Jede Menge Arbeit für die Bafin

Der Chef der Finanzaufsicht benennt viele Risiken, die seine Behörde aktuell im Blick behalten muss.
Das meistgenutzte Wort des Vormittags war eindeutig „oder?“, mit einem schön gerollten „r“. Mark Branson, seit vergangenem August Chef der deutschen Finanzaufsicht Bafin, stammt zwar ursprünglich aus Großbritannien, doch leitete er viele Jahre lang die Schweizer Finanzmarktaufsichtsbehörde Finma. Auf der Jahrespressekonferenz der Bafin am Dienstag in Frankfurt sprach er daher ein sehr gutes Deutsch, allerdings mit einem ausgeprägten „britisch-schweizerischen“ Akzent - und sehr vielen typisch schweizerischen „oder?“ am Satzende.

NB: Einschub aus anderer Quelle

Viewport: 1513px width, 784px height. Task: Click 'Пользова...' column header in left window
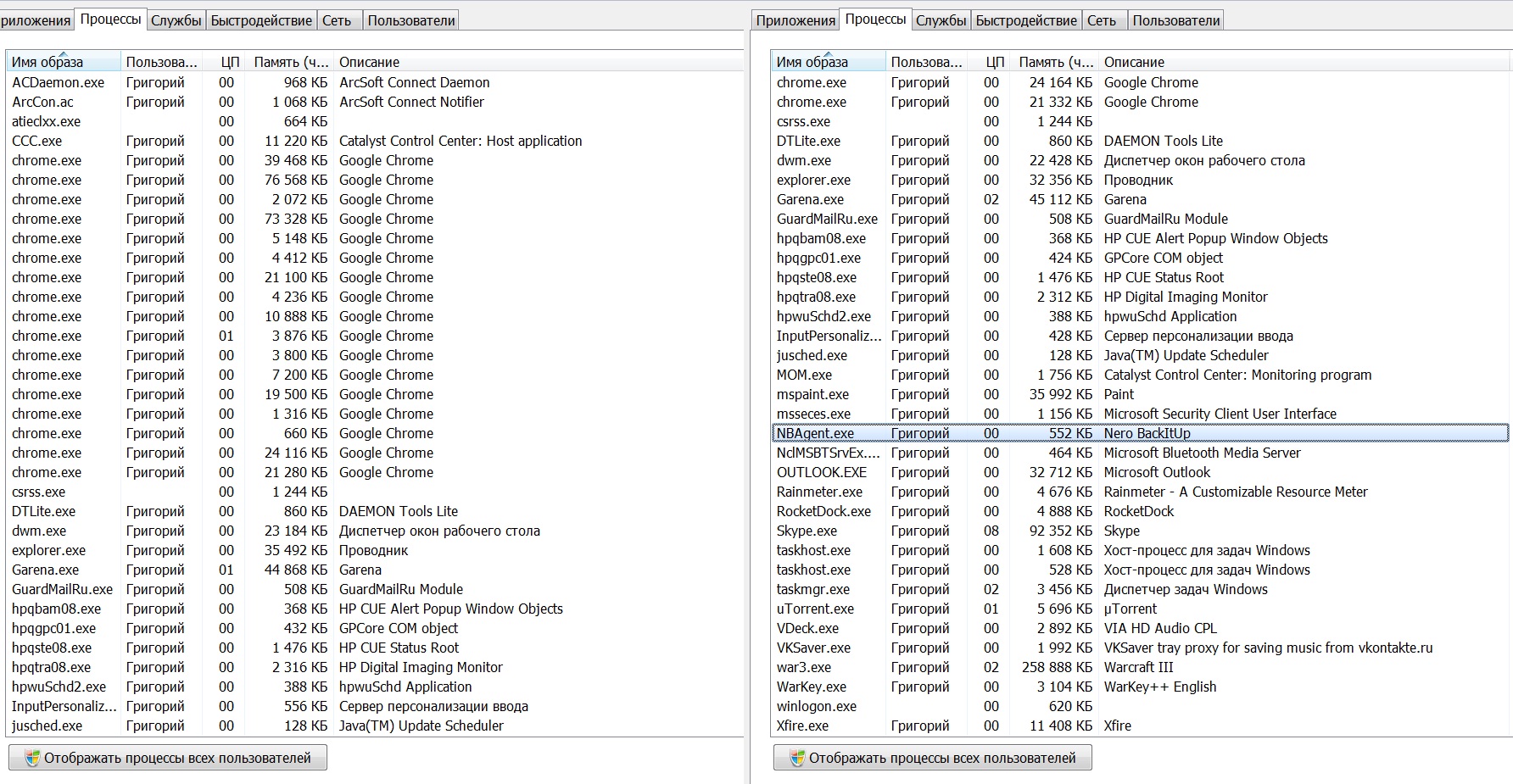[x=161, y=62]
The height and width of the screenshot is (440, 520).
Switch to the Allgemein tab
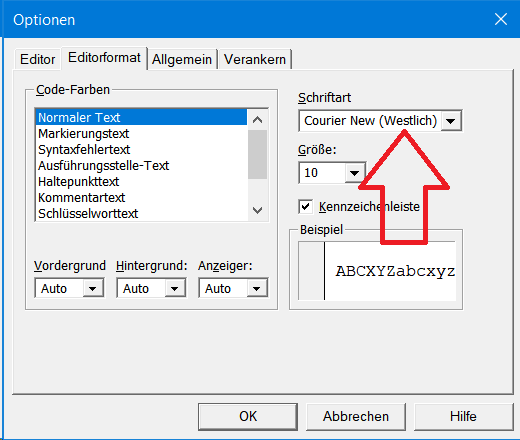click(x=182, y=59)
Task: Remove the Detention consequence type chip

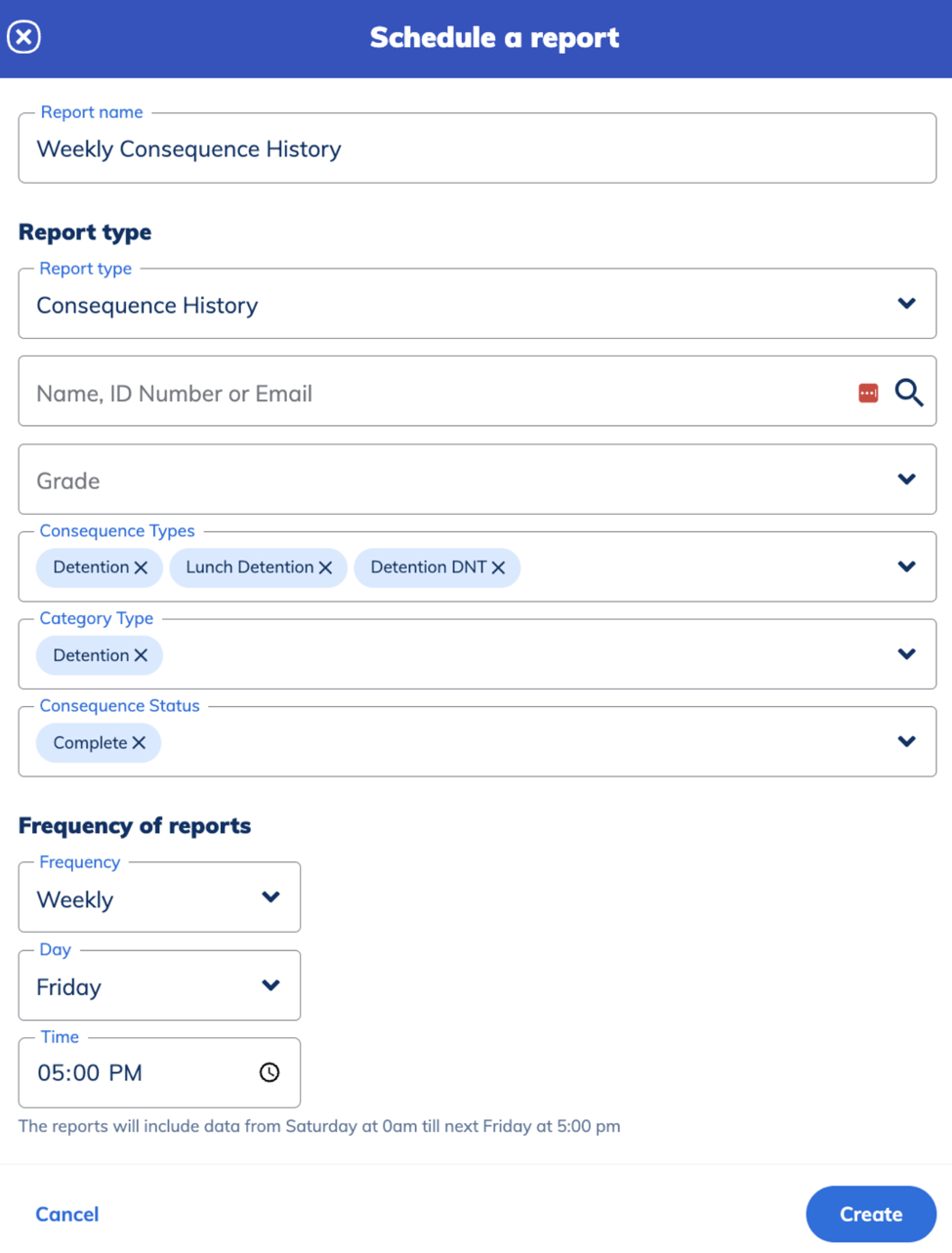Action: [141, 567]

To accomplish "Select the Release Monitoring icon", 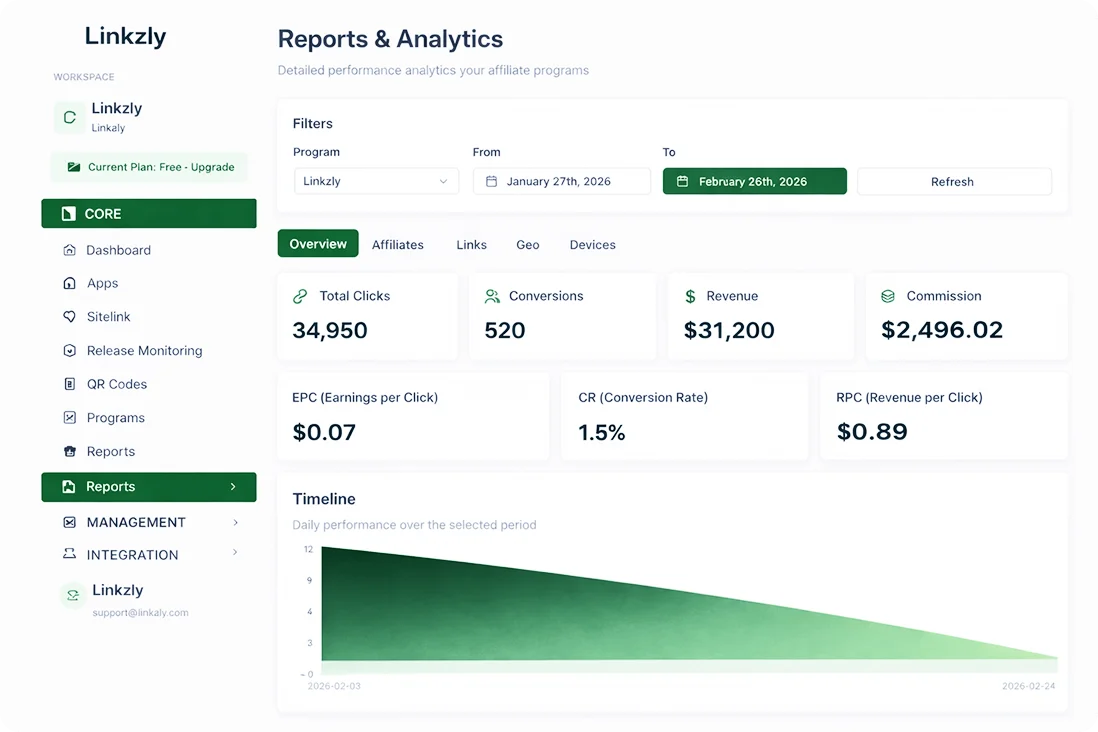I will point(70,351).
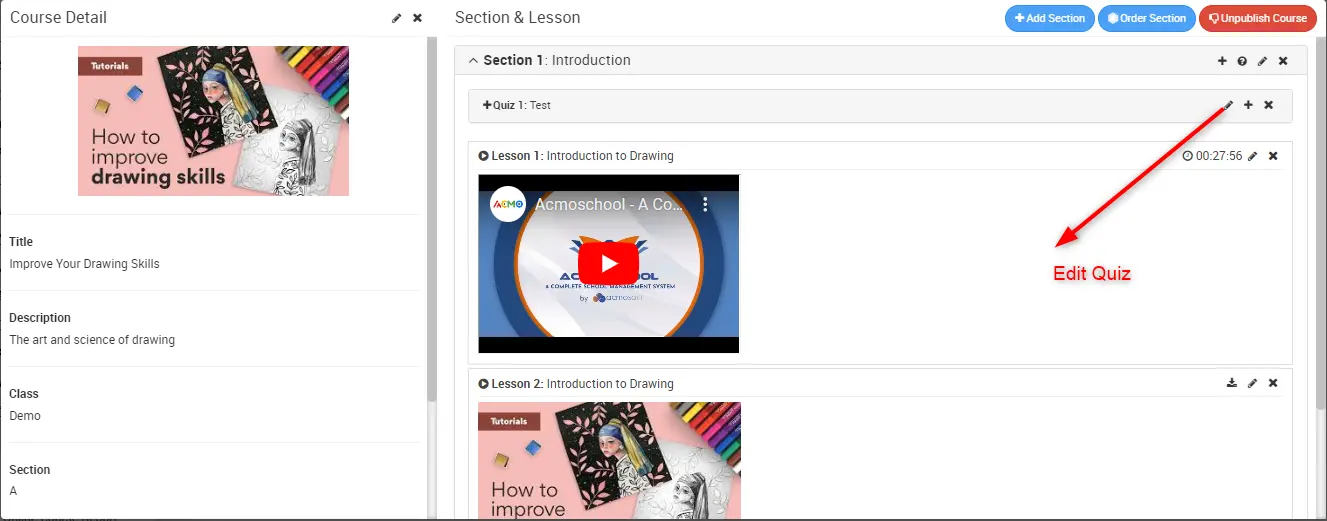Open the video's three-dot options menu
The image size is (1327, 521).
tap(705, 204)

Branson soll frischen Wind in die Bafin bringen, die nach dem Skandal um den Finanzdienstleister Wirecard massiv in der Kritik steht. Die Behörde wurde als Folge im vergangenen Jahr vom Gesetzgeber mit neuen Kompetenzen ausgestattet. Branson hat betont - erneut am Dienstag -, dass er die Kommunikation der Bafin transparenter gestalten will und dass er eine mutigere Behörde anpeilt - eine die im Zweifel auch mal gegen einen Finanzdienstleister vorgeht, selbst wenn nicht sicher ist, dass diese Entscheidung vor Gericht standhalten wird.
Die Bafin sei am 1. Mai zwanzig Jahre alt geworden, sagte Branson am Dienstag. Für einen größeren Festakt sei es aber nicht die richtige Zeit. „Jetzt müssen wir erst einmal zeigen, was in uns steckt“, erklärte er. Die Bafin habe die in sie gesteckten Erwartungen nicht immer erfüllt. „2021 haben wir uns daher verordnet, vorausschauender, entschlossener, risikoorientierter und zeitgemäßer zu arbeiten“, sagte er.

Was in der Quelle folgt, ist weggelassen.